TASK TO CARRY OUT: Find all lines in the records that include the word "marker", and copy them out.

______

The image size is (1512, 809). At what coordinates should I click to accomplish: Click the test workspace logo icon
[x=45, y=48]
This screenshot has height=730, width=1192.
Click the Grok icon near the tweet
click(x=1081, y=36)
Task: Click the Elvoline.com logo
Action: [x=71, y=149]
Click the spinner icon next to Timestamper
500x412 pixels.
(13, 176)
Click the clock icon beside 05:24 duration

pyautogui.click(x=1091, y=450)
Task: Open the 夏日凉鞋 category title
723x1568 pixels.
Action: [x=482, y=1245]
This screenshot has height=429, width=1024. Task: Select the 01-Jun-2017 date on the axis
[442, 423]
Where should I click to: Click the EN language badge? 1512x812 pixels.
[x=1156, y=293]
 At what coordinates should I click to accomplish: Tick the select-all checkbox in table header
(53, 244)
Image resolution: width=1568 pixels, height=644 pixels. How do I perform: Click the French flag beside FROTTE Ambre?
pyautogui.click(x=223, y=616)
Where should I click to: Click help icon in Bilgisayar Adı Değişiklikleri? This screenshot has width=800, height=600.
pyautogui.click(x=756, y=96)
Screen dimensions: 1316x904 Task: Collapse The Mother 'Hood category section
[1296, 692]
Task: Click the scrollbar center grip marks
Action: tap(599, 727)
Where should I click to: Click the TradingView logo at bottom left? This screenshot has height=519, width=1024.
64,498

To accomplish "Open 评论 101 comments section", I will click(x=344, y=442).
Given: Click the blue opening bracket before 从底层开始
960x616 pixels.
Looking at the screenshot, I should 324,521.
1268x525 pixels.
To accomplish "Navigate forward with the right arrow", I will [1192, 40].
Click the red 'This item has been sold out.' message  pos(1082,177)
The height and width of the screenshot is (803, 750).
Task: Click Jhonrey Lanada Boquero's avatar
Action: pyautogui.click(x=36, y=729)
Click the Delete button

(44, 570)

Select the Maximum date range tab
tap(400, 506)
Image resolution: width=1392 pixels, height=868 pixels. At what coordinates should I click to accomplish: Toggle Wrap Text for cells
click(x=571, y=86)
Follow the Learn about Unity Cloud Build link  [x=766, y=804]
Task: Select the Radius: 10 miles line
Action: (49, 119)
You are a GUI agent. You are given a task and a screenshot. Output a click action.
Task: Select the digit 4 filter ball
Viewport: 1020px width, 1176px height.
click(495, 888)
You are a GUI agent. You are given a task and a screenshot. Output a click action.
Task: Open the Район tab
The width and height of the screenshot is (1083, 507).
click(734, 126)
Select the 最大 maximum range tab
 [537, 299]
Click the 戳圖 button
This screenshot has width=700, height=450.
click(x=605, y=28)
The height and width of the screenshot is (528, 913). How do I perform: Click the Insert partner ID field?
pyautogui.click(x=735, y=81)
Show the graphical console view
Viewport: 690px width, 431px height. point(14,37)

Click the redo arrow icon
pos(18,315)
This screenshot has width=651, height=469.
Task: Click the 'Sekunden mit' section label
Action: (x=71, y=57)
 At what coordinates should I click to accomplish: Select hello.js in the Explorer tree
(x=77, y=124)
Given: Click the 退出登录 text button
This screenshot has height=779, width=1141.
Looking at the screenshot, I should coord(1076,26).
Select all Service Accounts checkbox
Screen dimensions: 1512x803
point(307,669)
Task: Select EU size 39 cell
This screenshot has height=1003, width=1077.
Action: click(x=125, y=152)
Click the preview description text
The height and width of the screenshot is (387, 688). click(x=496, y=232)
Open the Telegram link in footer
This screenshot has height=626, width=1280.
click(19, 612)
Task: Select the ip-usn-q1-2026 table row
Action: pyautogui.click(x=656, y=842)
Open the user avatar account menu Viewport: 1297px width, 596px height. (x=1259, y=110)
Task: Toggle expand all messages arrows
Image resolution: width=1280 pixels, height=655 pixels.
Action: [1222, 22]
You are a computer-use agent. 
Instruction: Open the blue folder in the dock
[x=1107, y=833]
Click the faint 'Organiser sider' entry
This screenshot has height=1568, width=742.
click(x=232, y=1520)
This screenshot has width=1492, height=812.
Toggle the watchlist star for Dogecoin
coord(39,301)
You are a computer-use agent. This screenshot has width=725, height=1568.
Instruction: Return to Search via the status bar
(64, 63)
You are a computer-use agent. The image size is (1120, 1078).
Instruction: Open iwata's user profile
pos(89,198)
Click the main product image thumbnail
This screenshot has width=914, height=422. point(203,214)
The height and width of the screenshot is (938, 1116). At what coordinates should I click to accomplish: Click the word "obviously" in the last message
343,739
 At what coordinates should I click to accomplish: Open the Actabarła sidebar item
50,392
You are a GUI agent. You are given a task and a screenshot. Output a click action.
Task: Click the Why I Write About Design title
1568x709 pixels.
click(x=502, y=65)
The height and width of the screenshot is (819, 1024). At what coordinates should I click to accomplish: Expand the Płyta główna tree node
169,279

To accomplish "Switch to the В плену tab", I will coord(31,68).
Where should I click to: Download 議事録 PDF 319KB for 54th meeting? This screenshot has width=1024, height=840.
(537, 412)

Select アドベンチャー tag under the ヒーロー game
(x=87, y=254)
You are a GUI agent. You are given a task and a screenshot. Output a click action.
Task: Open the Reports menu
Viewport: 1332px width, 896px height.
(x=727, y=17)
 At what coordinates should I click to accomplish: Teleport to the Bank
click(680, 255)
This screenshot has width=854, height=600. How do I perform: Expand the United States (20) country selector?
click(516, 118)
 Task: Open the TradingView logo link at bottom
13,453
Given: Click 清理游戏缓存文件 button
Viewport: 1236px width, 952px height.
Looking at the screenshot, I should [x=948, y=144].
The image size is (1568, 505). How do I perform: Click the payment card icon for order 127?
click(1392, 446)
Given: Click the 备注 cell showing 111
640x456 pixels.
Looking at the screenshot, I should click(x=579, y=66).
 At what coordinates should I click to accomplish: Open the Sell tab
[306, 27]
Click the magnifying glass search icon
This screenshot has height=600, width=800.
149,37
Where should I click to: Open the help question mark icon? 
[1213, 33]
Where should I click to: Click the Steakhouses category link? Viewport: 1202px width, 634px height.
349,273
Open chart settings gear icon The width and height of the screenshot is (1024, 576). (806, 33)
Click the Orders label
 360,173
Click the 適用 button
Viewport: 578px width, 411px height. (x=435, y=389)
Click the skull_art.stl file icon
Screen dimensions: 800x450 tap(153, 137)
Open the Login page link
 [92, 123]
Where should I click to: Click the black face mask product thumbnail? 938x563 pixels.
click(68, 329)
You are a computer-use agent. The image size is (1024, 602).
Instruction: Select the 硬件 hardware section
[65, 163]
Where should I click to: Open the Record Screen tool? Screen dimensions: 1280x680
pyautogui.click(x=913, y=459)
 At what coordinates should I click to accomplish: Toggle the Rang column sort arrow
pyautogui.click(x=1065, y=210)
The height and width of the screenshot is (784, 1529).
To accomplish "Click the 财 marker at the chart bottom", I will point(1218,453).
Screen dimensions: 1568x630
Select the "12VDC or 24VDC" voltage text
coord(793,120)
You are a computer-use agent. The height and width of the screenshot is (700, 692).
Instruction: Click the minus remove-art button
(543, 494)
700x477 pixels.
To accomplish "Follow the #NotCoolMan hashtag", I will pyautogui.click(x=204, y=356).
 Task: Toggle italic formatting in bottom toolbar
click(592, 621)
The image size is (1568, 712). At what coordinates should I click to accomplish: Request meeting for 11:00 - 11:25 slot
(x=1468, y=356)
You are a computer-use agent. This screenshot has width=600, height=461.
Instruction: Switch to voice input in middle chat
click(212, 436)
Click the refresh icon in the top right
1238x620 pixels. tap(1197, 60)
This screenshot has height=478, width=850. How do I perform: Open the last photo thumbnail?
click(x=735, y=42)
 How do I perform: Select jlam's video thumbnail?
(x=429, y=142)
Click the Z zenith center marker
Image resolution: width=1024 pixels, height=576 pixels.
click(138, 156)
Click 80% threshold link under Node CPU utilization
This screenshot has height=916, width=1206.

______

ANSWER SPACE:
To accomplish "Click the 财 marker at the chart bottom", I will point(1218,453).
Click the Z zenith center marker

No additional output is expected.